3. Simulation, 15 points. Consider the following method:
public static int mystery(int x, int y) {
while (x != y) {
if (x < y)
y /= 10;
else
x /= 10;
}
return x;
}
For each call below, indicate what value is returned:
Method Call Value Returned
mystery(976, 9235) _______________
mystery(348, 34298) _______________
mystery(2974, 2184) _______________
mystery(82, 19) _______________
mystery(2348, 239) _______________
4. Assertions, 15 points. You will identify various assertions as being either
always true, never true or sometimes true/sometimes false at various points
in program execution. The comments in the method below indicate the points
of interest.
public static int mystery(int x) {
int y = 1;
int z = 0;
// Point A
while (x > y) {
// Point B
z += x - y;
x /= 2;
// Point C
y *= 2;
// Point D
}
// Point E
return z;
}
Fill in the table below with the words ALWAYS, NEVER or SOMETIMES.
x > y z > 0 y % 2 == 0
+---------------------+---------------------+---------------------+
Point A | | | |
+---------------------+---------------------+---------------------+
Point B | | | |
+---------------------+---------------------+---------------------+
Point C | | | |
+---------------------+---------------------+---------------------+
Point D | | | |
+---------------------+---------------------+---------------------+
Point E | | | |
+---------------------+---------------------+---------------------+
5. Programming, 15 points. Write a method betOnce that takes a console Scanner
and an integer as parameters and that allows the user to make a bet about
the integer. The bet involves guessing whether a number between 1 and 36 is
in the lower half of the range (1 through 18) or the upper half of the range
(19 through 36). It will also be possible for the number to be 0, in which
case the user always loses. These rules are used in a game called Roulette.

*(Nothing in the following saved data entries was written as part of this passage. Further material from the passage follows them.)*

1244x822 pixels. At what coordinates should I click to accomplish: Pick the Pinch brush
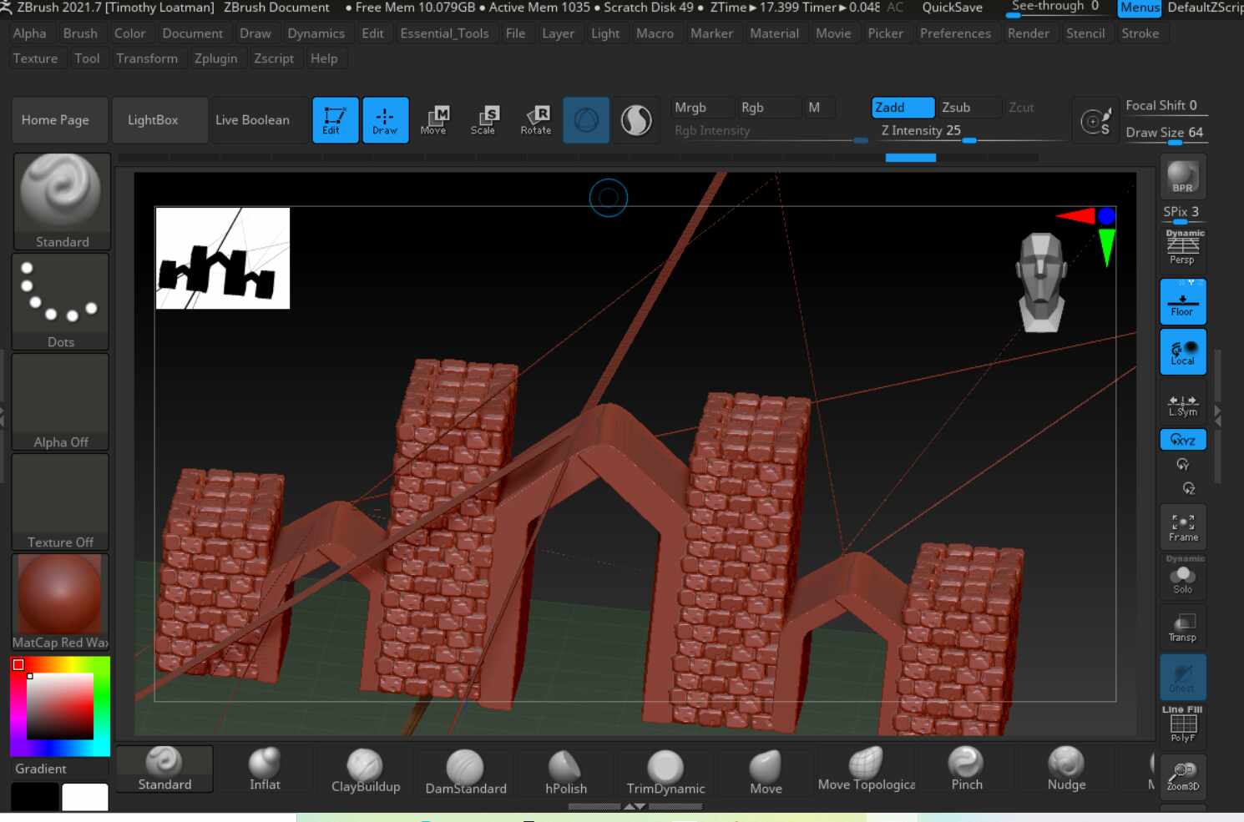[966, 769]
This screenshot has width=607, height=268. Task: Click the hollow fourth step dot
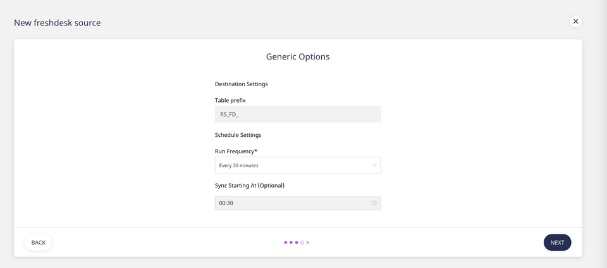point(302,243)

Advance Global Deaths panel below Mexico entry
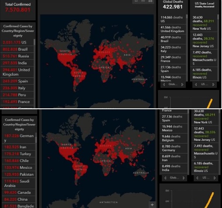pos(182,84)
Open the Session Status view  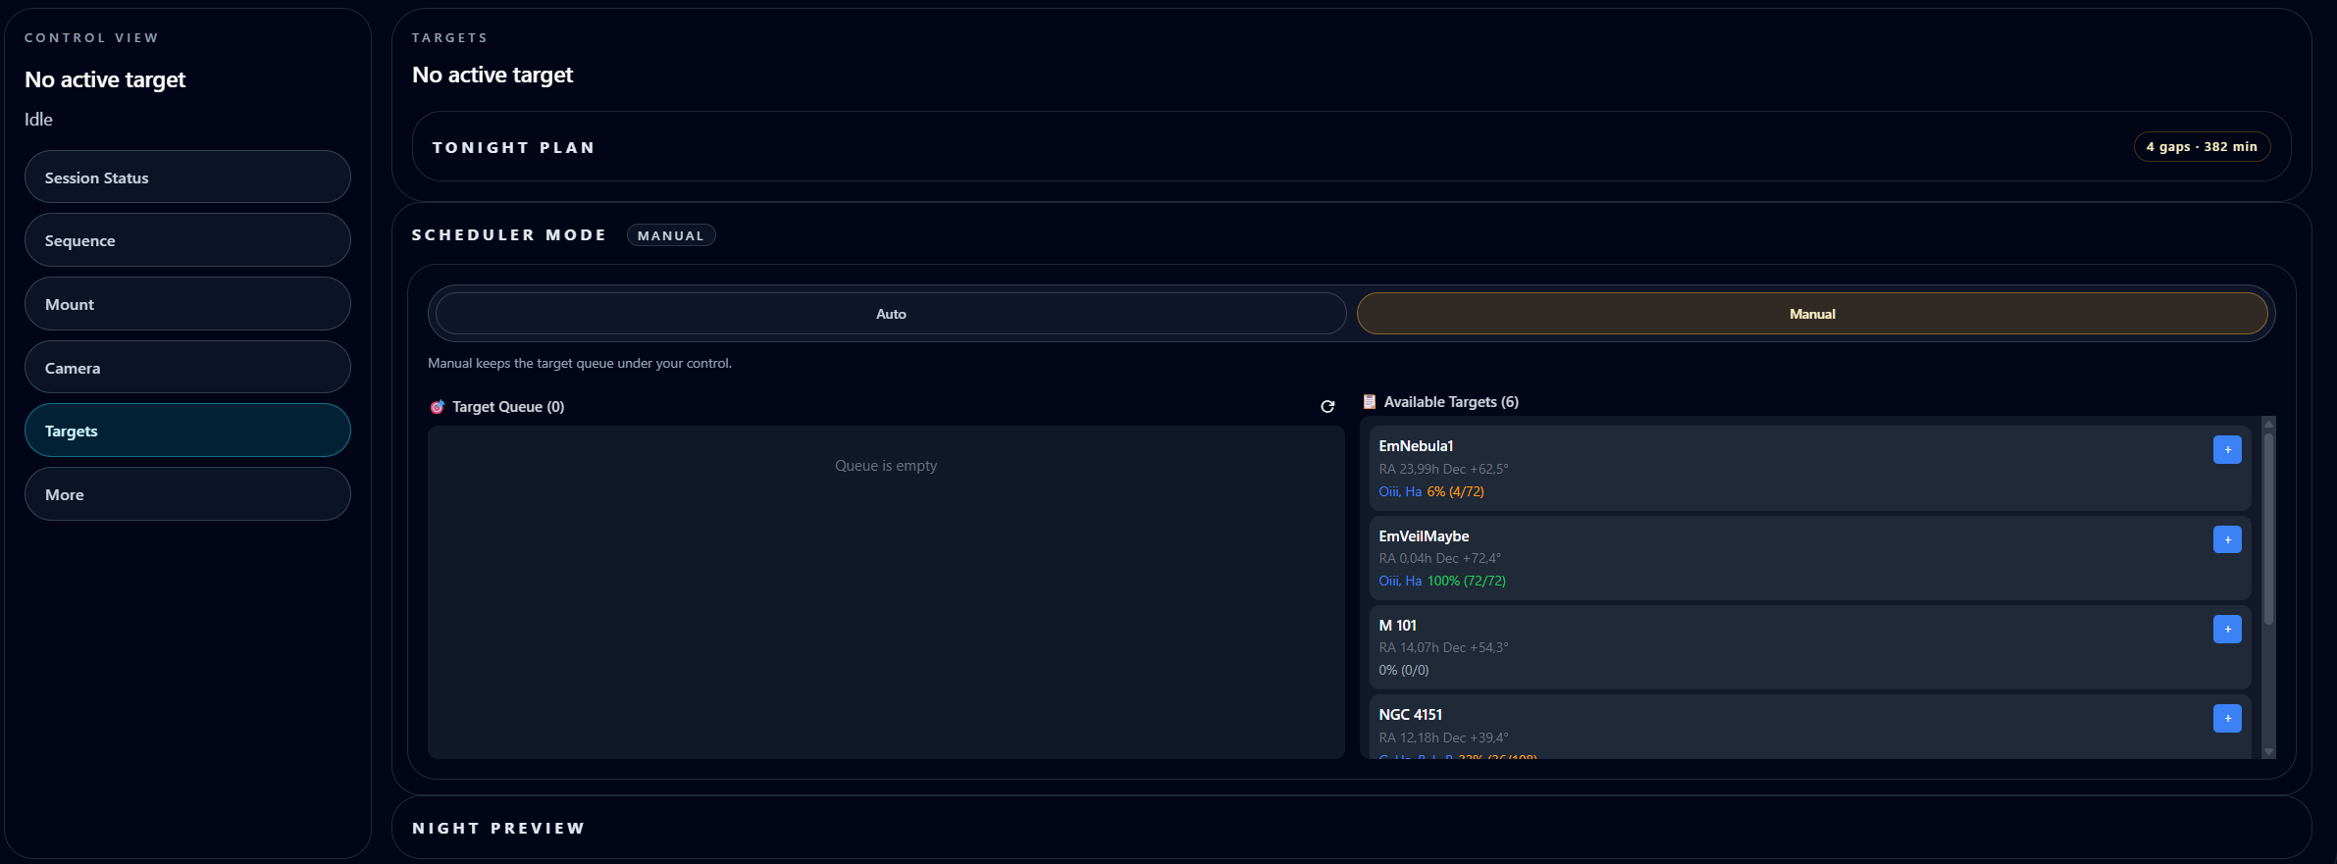click(187, 178)
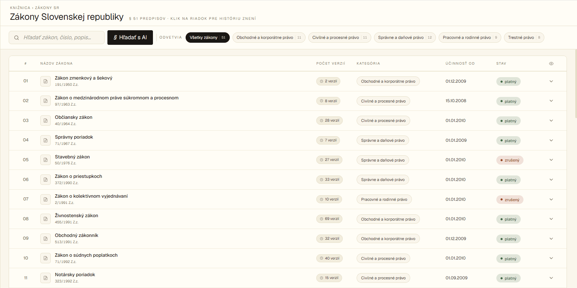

Your method will be passed a Scanner that can be used to read input from the
user and it will be passed the number that the user is betting on. For
example, the main method might look like this:
Scanner console = new Scanner(System.in);
Random r = new Random();
int number = r.nextInt(37);
betOnce(console, number);
Your method should prompt the user for which bet they want to make and
should then report the number and whether the user won or lost. For
example, below is a log of execution where the user enters "1" to bet on the
low range:
Do you want to bet on 1) low or 2) high? 1
The number was 1
You win
Below is a log where the user enters "2" to bet on the high range:
Do you want to bet on 1) low or 2) high? 2
The number was 11
You lose
Your method must exactly reproduce the format of these logs. You may assume
that your method is always passed a number between 0 and 36. Remember that
the user always loses when the number is 0.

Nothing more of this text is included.